As mentioned, emotions are the most important thing to evoke when public speaking, especially when you’re not just talking to a networking group for social reasons but actually presenting something in hopes to persuade and cause the listeners to take some form of action.
Personal stories are the most formulaic technique to methodically invoke emotions in an audience, they are best utilised at the beginning of a speech and about yourself.

The reason for the above is that whether we admit it or not, our emotions dictate our decisions. We may think we’re logical, but the so-called logic we love to boast about is simply the rationalisation of what our emotions made us do. Several studies support this including one conducted at Harvard which states our emotions control our decisions in all areas of our lives.

When beginning with a personal story that emotionally affects the audience, you literally create a beneficial filter in the minds of those people that will dictate the thoughts they think about your presentation in the following moments. The reason why the story is personal is that ideally, especially if it is persuasion, you want them to have somewhat of a bond with you, and personal stories that are well-told are perhaps the most effective way to induce this.

Use Your Body

You probably guessed this one would be on the list, but if you ever forget it then it will no doubt make your public speaking stink. Several articles and studies such as this one show that 55% of communication is body language. You would have to be crazy to believe you could be a great public speaker whilst also being a dead fish, even if you had the best voice out there, it would just look weird and incongruent.

There are many individual gestures and movements that are popularised to convey certain messages, but to remember them all would make you go crazy and fumble over your own words, resulting in people thinking you’re trying way too hard and inevitably dismissing you.

The most important thing to remember which will make you flow naturally is to paint your words through your body, you will notice all great speakers do this. Essentially whatever you’re saying or describing, make your body congruent with whatever seems natural, whether it be a smile, strong gesture or so on. For example, if it’s something extremely emotional, pursed lips and slow movements could be appropriate.
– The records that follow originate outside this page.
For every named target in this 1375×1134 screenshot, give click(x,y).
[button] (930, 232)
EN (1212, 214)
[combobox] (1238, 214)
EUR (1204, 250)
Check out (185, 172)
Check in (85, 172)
Have a look at this video and see the gestures that the speaker is making in relation to what he’s saying, there are also a few sides tips you can adopt.
Notice how when he says things like “Put them all together” he spins his hands around in a circular motion, or when he mentions “I learned the unfailing quality of unconditional love from my wife” he rests his hands on his heart and softens his face.
If you can internalise this concept of painting your words through your body, you will naturally come off as someone who looks like they’ve practiced the art of body language for years.


As mentioned, emotions are crucial to invoke in people, and you want them to be on an emotional roller coaster with an abundance of diversification, humour being one of the main ones.

Although spontaneity is important and has been the general direction of this article, it is always optimal to have a few planned jokes on top of the spur-of-moment things to add onto your common stories that you tell. If you ever had an uncle or older person who would always tell you the same joke when you were a kid, that is essentially what you want to adopt as a public speaker and sprinkle on-top whatever comes naturally in the situation.

If you avidly watch the videos of any great speakers such as Tony Robbins, you will notice that they commonly use the same jokes with correlating stories, this is because what works with one audience that isn’t niche specific, will generally work with all the others.

By now you’re aware of some fundamental mind-frames and techniques to use when you go to public speak. Of course, there are a lot more than this if you wish to further educate, but if you only get these right you will be phenomenal at the craft and ready to blow away any audience at business events or others.